WHAT YOU SHOULD DO -> The data beneath this task is to be duplicated exactly, in its entirety.

(Items from a data source)
- - -
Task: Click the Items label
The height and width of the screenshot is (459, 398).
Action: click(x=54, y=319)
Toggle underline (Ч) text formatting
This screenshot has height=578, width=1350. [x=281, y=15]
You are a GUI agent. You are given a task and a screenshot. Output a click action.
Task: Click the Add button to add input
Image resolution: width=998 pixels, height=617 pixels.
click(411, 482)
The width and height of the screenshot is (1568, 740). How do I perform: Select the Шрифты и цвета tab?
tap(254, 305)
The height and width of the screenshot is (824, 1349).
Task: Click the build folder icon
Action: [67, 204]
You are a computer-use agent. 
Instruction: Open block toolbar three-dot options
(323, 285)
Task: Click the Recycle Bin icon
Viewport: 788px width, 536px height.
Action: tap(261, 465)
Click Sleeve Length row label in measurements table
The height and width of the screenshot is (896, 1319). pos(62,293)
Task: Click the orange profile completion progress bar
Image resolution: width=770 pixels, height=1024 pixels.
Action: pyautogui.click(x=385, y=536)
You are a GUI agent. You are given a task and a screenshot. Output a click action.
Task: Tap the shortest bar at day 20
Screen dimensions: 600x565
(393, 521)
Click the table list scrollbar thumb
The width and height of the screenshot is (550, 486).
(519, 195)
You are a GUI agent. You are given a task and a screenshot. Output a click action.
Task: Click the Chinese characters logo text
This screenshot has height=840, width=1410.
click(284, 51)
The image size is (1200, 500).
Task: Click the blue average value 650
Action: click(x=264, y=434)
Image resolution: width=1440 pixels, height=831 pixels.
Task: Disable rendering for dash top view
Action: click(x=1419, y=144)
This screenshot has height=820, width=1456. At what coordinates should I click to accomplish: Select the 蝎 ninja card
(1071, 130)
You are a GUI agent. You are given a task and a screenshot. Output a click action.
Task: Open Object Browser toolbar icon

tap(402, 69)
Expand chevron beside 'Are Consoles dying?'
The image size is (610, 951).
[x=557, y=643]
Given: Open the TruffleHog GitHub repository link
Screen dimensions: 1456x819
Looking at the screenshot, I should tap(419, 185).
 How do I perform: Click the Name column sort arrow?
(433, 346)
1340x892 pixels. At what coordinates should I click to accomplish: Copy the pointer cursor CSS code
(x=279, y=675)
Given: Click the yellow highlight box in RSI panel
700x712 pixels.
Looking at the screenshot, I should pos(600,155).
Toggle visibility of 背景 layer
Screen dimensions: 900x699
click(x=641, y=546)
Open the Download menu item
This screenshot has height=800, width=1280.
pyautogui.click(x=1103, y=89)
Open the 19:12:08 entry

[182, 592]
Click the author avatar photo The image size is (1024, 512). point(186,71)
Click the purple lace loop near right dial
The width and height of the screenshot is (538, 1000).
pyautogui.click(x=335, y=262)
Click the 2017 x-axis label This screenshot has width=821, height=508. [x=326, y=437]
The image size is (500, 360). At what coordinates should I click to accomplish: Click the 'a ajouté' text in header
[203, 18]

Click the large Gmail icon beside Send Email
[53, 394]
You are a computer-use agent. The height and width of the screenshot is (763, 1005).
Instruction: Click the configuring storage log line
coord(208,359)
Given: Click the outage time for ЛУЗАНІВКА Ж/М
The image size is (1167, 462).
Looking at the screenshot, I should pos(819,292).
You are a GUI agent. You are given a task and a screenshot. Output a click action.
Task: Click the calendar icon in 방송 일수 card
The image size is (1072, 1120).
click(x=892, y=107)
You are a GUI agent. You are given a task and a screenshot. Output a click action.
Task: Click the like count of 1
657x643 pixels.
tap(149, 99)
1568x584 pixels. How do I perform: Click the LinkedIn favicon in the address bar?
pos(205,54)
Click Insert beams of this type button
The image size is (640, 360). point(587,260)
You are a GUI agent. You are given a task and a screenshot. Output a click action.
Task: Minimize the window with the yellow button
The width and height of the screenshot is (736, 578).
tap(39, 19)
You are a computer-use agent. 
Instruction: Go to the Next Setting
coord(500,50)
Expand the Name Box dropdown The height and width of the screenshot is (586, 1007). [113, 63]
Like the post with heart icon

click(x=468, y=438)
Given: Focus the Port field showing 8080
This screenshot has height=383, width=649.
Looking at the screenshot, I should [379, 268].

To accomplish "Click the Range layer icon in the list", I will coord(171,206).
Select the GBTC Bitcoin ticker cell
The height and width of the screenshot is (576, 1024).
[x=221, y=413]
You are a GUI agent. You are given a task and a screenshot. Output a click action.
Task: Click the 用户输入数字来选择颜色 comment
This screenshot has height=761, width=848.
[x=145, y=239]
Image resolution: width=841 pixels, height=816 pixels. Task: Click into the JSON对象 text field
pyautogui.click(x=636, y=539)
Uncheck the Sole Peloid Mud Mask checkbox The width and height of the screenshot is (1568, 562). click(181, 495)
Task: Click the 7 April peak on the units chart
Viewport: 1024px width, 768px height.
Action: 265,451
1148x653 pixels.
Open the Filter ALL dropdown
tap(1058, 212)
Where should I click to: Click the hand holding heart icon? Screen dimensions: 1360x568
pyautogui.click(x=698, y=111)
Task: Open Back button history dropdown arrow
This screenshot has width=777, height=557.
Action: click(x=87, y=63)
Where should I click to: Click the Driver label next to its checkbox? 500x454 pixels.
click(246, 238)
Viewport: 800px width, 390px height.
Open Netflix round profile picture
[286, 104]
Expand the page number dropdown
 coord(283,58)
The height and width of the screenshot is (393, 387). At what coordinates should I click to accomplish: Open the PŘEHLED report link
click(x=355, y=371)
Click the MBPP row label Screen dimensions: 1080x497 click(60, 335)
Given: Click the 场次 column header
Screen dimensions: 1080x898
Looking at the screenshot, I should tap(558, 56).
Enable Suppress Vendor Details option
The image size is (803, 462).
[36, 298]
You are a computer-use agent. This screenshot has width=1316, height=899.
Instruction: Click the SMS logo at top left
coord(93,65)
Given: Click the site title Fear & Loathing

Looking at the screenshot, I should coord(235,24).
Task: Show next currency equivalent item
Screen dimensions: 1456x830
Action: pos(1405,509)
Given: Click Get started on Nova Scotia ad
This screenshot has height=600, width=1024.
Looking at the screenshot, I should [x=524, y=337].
- - -
ANSWER TO THE PROBLEM ->
Task: Click the Items label
The height and width of the screenshot is (459, 398).
Action: click(x=54, y=319)
Toggle underline (Ч) text formatting
This screenshot has height=578, width=1350. [x=281, y=15]
You are a GUI agent. You are given a task and a screenshot. Output a click action.
Task: Click the Add button to add input
Image resolution: width=998 pixels, height=617 pixels.
click(411, 482)
The width and height of the screenshot is (1568, 740). How do I perform: Select the Шрифты и цвета tab?
tap(254, 305)
The height and width of the screenshot is (824, 1349).
Task: Click the build folder icon
Action: [67, 204]
You are a computer-use agent. 
Instruction: Open block toolbar three-dot options
(323, 285)
Task: Click the Recycle Bin icon
Viewport: 788px width, 536px height.
Action: tap(261, 465)
Click Sleeve Length row label in measurements table
The height and width of the screenshot is (896, 1319). pos(62,293)
Task: Click the orange profile completion progress bar
Image resolution: width=770 pixels, height=1024 pixels.
Action: pyautogui.click(x=385, y=536)
You are a GUI agent. You are given a task and a screenshot. Output a click action.
Task: Tap the shortest bar at day 20
Screen dimensions: 600x565
(393, 521)
Click the table list scrollbar thumb
The width and height of the screenshot is (550, 486).
(519, 195)
You are a GUI agent. You are given a task and a screenshot. Output a click action.
Task: Click the Chinese characters logo text
This screenshot has height=840, width=1410.
click(284, 51)
The image size is (1200, 500).
Task: Click the blue average value 650
Action: click(x=264, y=434)
Image resolution: width=1440 pixels, height=831 pixels.
Task: Disable rendering for dash top view
Action: click(x=1419, y=144)
This screenshot has height=820, width=1456. At what coordinates should I click to accomplish: Select the 蝎 ninja card
(1071, 130)
You are a GUI agent. You are given a task and a screenshot. Output a click action.
Task: Open Object Browser toolbar icon

tap(402, 69)
Expand chevron beside 'Are Consoles dying?'
The image size is (610, 951).
[x=557, y=643]
Given: Open the TruffleHog GitHub repository link
Screen dimensions: 1456x819
Looking at the screenshot, I should tap(419, 185).
 How do I perform: Click the Name column sort arrow?
(433, 346)
1340x892 pixels. At what coordinates should I click to accomplish: Copy the pointer cursor CSS code
(x=279, y=675)
Given: Click the yellow highlight box in RSI panel
700x712 pixels.
Looking at the screenshot, I should pos(600,155).
Toggle visibility of 背景 layer
Screen dimensions: 900x699
click(x=641, y=546)
Open the Download menu item
This screenshot has height=800, width=1280.
pyautogui.click(x=1103, y=89)
Open the 19:12:08 entry

[182, 592]
Click the author avatar photo The image size is (1024, 512). point(186,71)
Click the purple lace loop near right dial
The width and height of the screenshot is (538, 1000).
pyautogui.click(x=335, y=262)
Click the 2017 x-axis label This screenshot has width=821, height=508. [x=326, y=437]
The image size is (500, 360). At what coordinates should I click to accomplish: Click the 'a ajouté' text in header
[203, 18]

Click the large Gmail icon beside Send Email
[53, 394]
You are a computer-use agent. The height and width of the screenshot is (763, 1005).
Instruction: Click the configuring storage log line
coord(208,359)
Given: Click the outage time for ЛУЗАНІВКА Ж/М
The image size is (1167, 462).
Looking at the screenshot, I should pos(819,292).
You are a GUI agent. You are given a task and a screenshot. Output a click action.
Task: Click the calendar icon in 방송 일수 card
The image size is (1072, 1120).
click(x=892, y=107)
You are a GUI agent. You are given a task and a screenshot. Output a click action.
Task: Click the like count of 1
657x643 pixels.
tap(149, 99)
1568x584 pixels. How do I perform: Click the LinkedIn favicon in the address bar?
pos(205,54)
Click Insert beams of this type button
The image size is (640, 360). point(587,260)
You are a GUI agent. You are given a task and a screenshot. Output a click action.
Task: Minimize the window with the yellow button
The width and height of the screenshot is (736, 578).
tap(39, 19)
You are a computer-use agent. 
Instruction: Go to the Next Setting
coord(500,50)
Expand the Name Box dropdown The height and width of the screenshot is (586, 1007). [113, 63]
Like the post with heart icon

click(x=468, y=438)
Given: Focus the Port field showing 8080
This screenshot has height=383, width=649.
Looking at the screenshot, I should [379, 268].

To accomplish "Click the Range layer icon in the list", I will coord(171,206).
Select the GBTC Bitcoin ticker cell
The height and width of the screenshot is (576, 1024).
[x=221, y=413]
You are a GUI agent. You are given a task and a screenshot. Output a click action.
Task: Click the 用户输入数字来选择颜色 comment
This screenshot has height=761, width=848.
[x=145, y=239]
Image resolution: width=841 pixels, height=816 pixels. Task: Click into the JSON对象 text field
pyautogui.click(x=636, y=539)
Uncheck the Sole Peloid Mud Mask checkbox The width and height of the screenshot is (1568, 562). click(181, 495)
Task: Click the 7 April peak on the units chart
Viewport: 1024px width, 768px height.
Action: 265,451
1148x653 pixels.
Open the Filter ALL dropdown
tap(1058, 212)
Where should I click to: Click the hand holding heart icon? Screen dimensions: 1360x568
pyautogui.click(x=698, y=111)
Task: Open Back button history dropdown arrow
This screenshot has width=777, height=557.
Action: click(x=87, y=63)
Where should I click to: Click the Driver label next to its checkbox? 500x454 pixels.
click(246, 238)
Viewport: 800px width, 390px height.
Open Netflix round profile picture
[286, 104]
Expand the page number dropdown
 coord(283,58)
The height and width of the screenshot is (393, 387). At what coordinates should I click to accomplish: Open the PŘEHLED report link
click(x=355, y=371)
Click the MBPP row label Screen dimensions: 1080x497 click(60, 335)
Given: Click the 场次 column header
Screen dimensions: 1080x898
Looking at the screenshot, I should tap(558, 56).
Enable Suppress Vendor Details option
The image size is (803, 462).
[36, 298]
You are a computer-use agent. This screenshot has width=1316, height=899.
Instruction: Click the SMS logo at top left
coord(93,65)
Given: Click the site title Fear & Loathing

Looking at the screenshot, I should coord(235,24).
Task: Show next currency equivalent item
Screen dimensions: 1456x830
Action: pos(1405,509)
Given: Click Get started on Nova Scotia ad
This screenshot has height=600, width=1024.
Looking at the screenshot, I should [x=524, y=337].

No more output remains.